Remember, value of output is not the actual contribution of the enterprise in the production process, because this amount includes also the value of intermediate goods which the enterprise has purchased from other producing units. So a firm's actual contribution is its value added in the production process.
(ii) Value added. It refers to the addition of value to the raw material (intermediate goods) by a firm by virtue of its productive activities. Alternatively, value added is defined as the difference between value of output of a firm and value of its inputs bought from other firms. Thus value added is firm's contribution to the flow of final goods and services produced by it during a period of account. Alternatively, value added is a measure of firm's contribution to domestic product.

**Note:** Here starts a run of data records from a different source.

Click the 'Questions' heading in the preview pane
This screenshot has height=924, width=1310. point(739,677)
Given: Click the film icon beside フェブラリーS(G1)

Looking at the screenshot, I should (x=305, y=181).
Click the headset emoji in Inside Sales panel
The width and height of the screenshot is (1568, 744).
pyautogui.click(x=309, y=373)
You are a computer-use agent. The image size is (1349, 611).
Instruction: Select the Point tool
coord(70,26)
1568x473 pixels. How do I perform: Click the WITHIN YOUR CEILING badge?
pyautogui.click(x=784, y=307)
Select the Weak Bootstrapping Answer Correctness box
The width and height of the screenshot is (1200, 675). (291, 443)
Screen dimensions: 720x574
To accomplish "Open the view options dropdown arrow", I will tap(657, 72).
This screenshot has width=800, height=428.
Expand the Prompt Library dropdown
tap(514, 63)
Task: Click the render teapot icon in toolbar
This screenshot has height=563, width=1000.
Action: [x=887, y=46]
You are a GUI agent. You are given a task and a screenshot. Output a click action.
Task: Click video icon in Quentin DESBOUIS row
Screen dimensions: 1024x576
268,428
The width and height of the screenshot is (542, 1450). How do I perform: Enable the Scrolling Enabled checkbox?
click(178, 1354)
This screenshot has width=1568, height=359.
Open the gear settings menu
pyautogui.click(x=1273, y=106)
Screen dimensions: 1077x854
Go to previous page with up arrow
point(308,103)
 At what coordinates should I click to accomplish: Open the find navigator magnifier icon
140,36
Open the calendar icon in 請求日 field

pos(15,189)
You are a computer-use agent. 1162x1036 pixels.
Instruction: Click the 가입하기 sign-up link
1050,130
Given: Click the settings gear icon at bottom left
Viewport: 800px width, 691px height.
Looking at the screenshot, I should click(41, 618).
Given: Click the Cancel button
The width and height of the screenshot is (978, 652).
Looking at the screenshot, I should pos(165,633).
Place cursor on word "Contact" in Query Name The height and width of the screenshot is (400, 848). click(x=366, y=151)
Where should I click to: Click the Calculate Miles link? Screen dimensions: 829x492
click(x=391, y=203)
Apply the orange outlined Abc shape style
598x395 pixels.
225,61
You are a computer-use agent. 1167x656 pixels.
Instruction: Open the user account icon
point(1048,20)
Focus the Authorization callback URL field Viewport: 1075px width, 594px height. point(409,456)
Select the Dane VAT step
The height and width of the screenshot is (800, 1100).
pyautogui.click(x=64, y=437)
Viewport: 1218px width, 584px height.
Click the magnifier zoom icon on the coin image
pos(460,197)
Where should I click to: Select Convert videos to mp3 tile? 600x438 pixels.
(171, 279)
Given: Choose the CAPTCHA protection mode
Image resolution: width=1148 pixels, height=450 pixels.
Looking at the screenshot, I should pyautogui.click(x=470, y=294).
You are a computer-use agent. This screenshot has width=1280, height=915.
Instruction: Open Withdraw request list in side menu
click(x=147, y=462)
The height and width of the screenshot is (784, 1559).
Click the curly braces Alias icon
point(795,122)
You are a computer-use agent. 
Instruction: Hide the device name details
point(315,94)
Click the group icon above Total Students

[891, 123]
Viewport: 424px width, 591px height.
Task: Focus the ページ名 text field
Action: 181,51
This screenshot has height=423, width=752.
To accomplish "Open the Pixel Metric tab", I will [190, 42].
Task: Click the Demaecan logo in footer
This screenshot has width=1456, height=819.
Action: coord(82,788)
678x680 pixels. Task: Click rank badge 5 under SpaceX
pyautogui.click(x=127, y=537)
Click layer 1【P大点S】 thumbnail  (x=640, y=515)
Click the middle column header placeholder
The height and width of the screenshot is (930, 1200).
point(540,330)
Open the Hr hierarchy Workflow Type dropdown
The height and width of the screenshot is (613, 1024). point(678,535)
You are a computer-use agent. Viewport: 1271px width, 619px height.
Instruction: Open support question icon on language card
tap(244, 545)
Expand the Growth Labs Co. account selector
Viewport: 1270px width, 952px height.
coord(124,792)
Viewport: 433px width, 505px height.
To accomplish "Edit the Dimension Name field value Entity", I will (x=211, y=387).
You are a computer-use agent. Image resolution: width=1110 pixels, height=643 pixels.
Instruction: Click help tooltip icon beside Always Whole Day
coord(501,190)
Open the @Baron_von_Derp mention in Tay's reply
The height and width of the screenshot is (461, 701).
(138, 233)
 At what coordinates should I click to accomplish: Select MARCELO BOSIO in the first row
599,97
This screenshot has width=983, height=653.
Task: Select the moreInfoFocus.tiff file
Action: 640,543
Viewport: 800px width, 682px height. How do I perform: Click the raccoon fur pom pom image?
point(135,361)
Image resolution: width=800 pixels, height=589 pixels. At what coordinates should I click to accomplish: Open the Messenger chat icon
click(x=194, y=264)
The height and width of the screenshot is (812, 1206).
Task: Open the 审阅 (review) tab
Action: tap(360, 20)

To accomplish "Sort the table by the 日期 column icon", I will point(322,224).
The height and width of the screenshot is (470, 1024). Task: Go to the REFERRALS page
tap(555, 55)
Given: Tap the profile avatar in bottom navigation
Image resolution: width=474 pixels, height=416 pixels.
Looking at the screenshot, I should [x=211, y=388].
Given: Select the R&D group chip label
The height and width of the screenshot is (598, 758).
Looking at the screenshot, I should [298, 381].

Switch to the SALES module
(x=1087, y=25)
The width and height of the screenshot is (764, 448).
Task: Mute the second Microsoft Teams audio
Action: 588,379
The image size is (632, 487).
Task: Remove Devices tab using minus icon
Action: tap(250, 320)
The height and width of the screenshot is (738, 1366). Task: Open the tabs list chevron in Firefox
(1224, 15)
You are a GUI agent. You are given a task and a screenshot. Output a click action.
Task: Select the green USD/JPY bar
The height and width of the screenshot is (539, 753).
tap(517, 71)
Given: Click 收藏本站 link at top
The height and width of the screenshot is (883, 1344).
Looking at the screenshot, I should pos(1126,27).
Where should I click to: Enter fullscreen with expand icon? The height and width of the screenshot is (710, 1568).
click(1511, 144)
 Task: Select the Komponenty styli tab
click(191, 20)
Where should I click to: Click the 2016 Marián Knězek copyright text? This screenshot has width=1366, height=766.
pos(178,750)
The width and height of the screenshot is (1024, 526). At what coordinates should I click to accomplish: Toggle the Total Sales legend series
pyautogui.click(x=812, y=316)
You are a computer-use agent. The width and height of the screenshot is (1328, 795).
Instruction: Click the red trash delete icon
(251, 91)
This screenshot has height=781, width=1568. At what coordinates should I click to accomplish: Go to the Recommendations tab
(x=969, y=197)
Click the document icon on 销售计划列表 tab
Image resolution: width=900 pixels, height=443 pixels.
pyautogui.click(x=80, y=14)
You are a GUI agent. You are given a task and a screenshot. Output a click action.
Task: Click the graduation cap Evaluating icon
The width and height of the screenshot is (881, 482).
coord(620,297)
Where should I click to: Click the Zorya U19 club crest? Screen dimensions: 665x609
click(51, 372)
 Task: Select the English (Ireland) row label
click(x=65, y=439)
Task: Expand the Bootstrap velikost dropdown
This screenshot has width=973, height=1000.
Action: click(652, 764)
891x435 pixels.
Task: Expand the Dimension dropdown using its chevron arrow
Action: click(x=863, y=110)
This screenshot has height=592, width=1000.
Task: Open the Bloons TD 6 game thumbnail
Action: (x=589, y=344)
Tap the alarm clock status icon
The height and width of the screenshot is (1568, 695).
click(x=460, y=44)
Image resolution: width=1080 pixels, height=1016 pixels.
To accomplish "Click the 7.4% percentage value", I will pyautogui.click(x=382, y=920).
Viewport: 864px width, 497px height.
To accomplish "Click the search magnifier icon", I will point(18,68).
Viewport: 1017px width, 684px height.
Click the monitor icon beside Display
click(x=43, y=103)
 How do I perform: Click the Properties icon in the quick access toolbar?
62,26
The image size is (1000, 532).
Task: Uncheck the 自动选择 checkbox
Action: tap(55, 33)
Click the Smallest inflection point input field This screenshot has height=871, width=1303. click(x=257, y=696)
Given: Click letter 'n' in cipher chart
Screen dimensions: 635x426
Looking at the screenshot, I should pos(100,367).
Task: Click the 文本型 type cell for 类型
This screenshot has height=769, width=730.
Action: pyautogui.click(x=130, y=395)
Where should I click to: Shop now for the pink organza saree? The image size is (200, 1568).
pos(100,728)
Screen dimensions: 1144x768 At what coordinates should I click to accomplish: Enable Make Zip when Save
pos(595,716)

For production of goods and services a firm uses two types of inputs — factors inputs (services of land, labour, capital, enterprise) and non-factor inputs (i.e., intermediate goods like raw material). A firm purchases intermediate goods from other firms and hires factor services to produce goods and services. During production process, raw material purchased from other firms is completely used up. Thus a firm merely adds value to intermediate goods when it transforms available intermediate goods into final goods (output) with the help of factors of production. This is called value added by a firm. Hence to find out value added by a firm, value of intermediate inputs (i.e., intermediate consumption) should be deducted from value of firm's output because intermediate inputs are not produced by it but purchased from some other firms. Symbolically :
Value added = Value of output - Intermediate consumption
Simply put, excess of value of output over value of intermediate inputs purchased from other enterprises is called value added.
(iii) Steps to get 'Net Value added at FC' from Value of output. Recall value of output is the market value of gross output produced by an enterprise in an accounting year. Being gross, it includes depreciation and being at MP, it includes net indirect taxes. Following steps are taken to derive net value added at FC from value of output. (Mind, output means gross output.)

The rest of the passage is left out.